Our university must empower our students to develop the learning habits of mind as well as the engineering habits of mind.

An eminent education expert said that two-thirds of today's senior school students will end up in jobs that do not exist today. In that case, how do we impart future-ready skills to our students and prepare them for the digital age? While the nature and type of jobs will keep evolving, there are certain skills that are essential regardless of changing times. What are they?

It is generally agreed that the top 10 skills include complex problem solving, critical thinking, creativity, people management, collaboration, emotional intelligence, judgment and decision making, service orientation, negotiation, and cognitive flexibility.

We test students by examining their domain knowledge, be it mechanical, electrical, or metallurgical engineering. We have to devise new tools of evaluation that assess students based on these top 10 skills.

Let us remind ourselves that the word “engineer” comes from the French word "“ingenieur”", that literally means “an ingenious one”. To my mind, our ingenuity guides us to explore new tools of knowledge from adjacent disciplines and is key to our success. Finally, I would like to quote the inspiring inscription on the Lamme Medal of The Institute of Electrical and Electronics Engineers, USA: “The engineer views hopefully the hitherto unattainable”. I firmly believe that it is in this new interconnected world where the engineers from our university will not only “view” the unattainable but also“attain” the unattainable.

Five Mashelkar Mantras

The beginning of your own life is not in your hands, but where you end up is. So remember, your aspirations are your possibilities, therefore, always keep your aspirations high. You can’t predict your future at the beginning of your journey.

While studying Newton’s laws of motion in school, I did not realize that I would sign in the same book as Newton did and be ceremoniously inducted as a Fellow of the Royal Society in London.

Second, there is no substitute for hard work or success. Unlike instant coffee,success is a continuous pursuit.

I have worked 24x7, week after week, month after month, year after year, and will do so till I take my last breath. The golden rule is the following: work hard in silence; let your success make all the noise.

Third, purpose, perseverance, and passion matter. It is always too early to quit and never too late to start. Quitters are never winners and winners are never quitters. Interpret FAILURE as your first attempt in learning. Your best guru is your last mistake as long as you learn from it.

Fourth, strive to be a part of a solution, and not of a problem. If you can’t find the way, create your own ways. You will knock on many doors; don’t get frustrated if they don’t open. Create your own doors.

Fifth, human endurance, human achievement, and human imagination are all boundless. The only real limits are the self-imposed ones.

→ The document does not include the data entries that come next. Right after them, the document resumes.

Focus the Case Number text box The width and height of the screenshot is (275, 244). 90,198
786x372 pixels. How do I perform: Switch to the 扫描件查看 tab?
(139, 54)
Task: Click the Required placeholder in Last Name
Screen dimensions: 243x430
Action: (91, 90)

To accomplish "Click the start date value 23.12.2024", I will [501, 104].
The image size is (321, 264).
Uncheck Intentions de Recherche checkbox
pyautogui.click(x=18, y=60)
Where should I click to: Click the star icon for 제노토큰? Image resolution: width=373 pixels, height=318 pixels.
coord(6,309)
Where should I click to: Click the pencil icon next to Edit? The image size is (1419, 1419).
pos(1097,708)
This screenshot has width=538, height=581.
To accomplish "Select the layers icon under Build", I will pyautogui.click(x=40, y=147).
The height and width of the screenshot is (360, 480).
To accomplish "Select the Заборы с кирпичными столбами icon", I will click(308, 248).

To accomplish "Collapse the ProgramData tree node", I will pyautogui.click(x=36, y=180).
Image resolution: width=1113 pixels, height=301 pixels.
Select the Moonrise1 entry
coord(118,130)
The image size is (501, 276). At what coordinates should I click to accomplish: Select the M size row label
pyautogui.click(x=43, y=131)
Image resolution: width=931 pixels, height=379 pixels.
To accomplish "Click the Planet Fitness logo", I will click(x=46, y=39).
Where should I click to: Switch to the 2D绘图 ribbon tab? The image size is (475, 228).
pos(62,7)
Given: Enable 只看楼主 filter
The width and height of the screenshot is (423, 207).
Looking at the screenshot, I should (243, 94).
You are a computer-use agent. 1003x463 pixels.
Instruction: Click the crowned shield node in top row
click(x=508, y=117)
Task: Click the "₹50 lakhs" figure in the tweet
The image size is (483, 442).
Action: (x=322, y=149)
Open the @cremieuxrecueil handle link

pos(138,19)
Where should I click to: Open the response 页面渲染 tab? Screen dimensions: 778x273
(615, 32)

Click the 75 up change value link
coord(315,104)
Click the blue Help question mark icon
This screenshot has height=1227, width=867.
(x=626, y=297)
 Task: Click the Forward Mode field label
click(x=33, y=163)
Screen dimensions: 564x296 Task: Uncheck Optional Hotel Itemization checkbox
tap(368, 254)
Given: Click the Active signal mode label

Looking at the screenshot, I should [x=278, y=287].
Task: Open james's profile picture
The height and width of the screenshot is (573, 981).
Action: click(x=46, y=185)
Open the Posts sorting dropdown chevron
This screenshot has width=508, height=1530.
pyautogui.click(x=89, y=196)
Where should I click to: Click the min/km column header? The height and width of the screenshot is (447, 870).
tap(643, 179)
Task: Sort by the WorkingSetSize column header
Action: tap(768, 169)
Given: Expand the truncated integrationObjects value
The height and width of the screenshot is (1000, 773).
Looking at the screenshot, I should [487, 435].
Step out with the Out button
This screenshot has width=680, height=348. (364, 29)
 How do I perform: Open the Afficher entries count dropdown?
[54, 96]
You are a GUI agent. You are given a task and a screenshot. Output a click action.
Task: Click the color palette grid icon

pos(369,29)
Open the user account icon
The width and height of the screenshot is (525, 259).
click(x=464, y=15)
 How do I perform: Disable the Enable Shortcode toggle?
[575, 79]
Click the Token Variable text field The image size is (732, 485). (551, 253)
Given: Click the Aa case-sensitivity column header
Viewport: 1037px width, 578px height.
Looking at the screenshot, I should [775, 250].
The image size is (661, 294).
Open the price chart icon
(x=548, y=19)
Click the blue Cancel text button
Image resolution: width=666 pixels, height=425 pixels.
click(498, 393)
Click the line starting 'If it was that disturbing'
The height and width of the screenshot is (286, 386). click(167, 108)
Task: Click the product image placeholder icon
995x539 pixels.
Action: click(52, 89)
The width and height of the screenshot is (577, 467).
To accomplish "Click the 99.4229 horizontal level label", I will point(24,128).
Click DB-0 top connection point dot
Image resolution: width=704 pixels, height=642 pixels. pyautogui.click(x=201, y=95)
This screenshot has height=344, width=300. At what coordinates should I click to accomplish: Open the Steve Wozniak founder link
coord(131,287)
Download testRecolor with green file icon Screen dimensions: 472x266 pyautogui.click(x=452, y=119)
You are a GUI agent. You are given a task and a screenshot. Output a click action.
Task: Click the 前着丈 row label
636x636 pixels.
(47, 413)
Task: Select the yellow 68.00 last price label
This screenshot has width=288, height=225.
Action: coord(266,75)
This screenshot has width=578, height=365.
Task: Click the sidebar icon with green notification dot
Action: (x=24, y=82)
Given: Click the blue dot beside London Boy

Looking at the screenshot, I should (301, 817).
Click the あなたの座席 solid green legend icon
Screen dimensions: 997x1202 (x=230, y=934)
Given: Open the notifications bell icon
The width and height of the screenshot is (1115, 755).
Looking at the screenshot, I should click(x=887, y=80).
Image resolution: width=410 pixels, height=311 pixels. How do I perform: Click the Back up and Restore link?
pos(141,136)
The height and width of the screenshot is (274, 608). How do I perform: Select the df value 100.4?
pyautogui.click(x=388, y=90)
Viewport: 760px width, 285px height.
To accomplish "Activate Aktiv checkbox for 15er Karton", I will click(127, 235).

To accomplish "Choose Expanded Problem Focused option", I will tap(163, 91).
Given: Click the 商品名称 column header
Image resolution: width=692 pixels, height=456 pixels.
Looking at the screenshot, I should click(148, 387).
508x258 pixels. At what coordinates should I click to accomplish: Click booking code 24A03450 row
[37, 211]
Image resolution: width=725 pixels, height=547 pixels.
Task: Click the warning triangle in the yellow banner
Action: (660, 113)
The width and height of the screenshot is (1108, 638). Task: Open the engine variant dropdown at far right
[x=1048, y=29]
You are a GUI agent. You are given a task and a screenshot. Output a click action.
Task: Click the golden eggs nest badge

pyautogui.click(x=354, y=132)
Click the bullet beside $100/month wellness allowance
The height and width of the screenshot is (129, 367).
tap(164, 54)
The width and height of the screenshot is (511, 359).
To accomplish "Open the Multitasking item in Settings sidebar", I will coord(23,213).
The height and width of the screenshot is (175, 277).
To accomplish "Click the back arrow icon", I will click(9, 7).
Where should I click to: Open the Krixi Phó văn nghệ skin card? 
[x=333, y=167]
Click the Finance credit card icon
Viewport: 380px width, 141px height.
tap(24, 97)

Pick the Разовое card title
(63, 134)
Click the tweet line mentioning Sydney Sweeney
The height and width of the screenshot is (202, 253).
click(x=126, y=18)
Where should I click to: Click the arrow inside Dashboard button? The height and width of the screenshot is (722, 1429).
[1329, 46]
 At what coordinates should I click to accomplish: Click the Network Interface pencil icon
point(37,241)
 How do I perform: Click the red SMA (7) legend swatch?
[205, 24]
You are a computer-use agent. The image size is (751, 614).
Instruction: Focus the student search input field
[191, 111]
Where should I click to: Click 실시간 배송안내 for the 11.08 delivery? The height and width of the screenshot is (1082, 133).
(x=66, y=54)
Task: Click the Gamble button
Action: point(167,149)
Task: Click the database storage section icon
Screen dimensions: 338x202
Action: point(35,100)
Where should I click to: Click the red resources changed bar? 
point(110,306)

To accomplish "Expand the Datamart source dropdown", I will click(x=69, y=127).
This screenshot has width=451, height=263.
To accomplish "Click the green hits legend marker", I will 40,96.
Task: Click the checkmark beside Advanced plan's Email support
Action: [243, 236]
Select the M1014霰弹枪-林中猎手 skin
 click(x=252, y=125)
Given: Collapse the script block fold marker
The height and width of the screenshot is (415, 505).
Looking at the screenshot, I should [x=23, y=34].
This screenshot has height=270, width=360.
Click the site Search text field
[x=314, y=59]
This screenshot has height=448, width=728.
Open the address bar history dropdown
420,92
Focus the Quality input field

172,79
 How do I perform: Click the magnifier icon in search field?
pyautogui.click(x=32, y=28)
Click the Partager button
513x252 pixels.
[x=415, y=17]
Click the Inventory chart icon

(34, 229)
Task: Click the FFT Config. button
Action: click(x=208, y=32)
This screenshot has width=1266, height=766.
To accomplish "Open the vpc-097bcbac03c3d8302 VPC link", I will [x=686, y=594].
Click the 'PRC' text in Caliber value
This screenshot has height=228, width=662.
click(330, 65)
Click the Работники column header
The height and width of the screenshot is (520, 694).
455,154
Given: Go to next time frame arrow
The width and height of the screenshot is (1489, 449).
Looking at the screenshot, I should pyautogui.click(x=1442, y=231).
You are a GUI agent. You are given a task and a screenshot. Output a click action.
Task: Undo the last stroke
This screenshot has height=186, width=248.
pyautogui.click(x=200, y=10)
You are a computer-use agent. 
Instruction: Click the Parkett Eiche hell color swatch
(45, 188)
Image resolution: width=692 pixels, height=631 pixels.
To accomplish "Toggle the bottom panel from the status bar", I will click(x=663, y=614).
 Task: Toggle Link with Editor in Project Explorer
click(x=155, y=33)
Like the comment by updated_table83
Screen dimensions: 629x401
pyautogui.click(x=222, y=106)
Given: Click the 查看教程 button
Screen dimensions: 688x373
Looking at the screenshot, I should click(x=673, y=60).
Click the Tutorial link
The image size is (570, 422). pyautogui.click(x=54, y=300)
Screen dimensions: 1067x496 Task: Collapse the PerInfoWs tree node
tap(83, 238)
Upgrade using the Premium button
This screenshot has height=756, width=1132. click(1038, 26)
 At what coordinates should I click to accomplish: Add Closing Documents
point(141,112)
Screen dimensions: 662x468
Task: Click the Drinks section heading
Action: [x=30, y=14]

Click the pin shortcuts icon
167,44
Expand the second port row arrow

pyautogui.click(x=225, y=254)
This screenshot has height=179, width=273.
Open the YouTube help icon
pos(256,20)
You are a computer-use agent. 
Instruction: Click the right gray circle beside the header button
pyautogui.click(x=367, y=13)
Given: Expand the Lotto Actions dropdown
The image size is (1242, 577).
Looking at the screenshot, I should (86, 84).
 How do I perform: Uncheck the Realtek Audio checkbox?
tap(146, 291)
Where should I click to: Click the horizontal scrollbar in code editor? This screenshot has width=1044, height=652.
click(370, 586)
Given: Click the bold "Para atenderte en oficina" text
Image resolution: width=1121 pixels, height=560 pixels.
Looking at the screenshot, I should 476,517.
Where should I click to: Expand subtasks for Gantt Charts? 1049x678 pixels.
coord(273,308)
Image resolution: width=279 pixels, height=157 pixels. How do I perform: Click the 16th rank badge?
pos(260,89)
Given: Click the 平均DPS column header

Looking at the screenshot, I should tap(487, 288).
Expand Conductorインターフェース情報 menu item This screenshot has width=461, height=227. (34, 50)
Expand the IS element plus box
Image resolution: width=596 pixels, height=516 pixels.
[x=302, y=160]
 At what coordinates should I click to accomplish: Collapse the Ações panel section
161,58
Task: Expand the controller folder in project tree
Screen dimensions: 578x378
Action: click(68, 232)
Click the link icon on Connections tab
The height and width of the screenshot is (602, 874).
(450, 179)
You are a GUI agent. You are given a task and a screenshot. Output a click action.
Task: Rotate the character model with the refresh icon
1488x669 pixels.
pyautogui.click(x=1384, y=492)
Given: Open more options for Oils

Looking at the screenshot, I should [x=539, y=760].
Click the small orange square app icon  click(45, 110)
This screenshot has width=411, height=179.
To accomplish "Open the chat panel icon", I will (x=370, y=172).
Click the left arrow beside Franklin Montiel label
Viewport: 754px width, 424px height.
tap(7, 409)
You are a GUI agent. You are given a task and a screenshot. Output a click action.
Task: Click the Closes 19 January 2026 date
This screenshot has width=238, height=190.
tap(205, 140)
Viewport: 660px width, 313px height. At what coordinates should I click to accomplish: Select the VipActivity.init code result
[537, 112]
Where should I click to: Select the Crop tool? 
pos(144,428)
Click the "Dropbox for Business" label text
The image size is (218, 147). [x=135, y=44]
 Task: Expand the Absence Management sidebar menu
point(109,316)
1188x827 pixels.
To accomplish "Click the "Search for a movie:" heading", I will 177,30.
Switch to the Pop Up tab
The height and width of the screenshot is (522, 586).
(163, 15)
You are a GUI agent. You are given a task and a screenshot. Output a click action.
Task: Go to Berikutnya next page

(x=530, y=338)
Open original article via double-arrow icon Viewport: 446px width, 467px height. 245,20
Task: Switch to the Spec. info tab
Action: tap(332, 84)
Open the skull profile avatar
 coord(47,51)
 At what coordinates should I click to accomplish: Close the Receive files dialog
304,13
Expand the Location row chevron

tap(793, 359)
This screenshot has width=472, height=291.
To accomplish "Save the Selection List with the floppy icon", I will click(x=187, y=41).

Be “limitless” in terms of your imagination. So every day when you wake up, no matter how old you are, say to yourself that my best is yet to come and today may be that day.

What it all boils down to

My young friends, my best wishes and choicest blessings will always be with you as you ascend this limitless ladder of excellence and bring glory not only to yourself, to your family, but also to our beloved university, state, and motherland.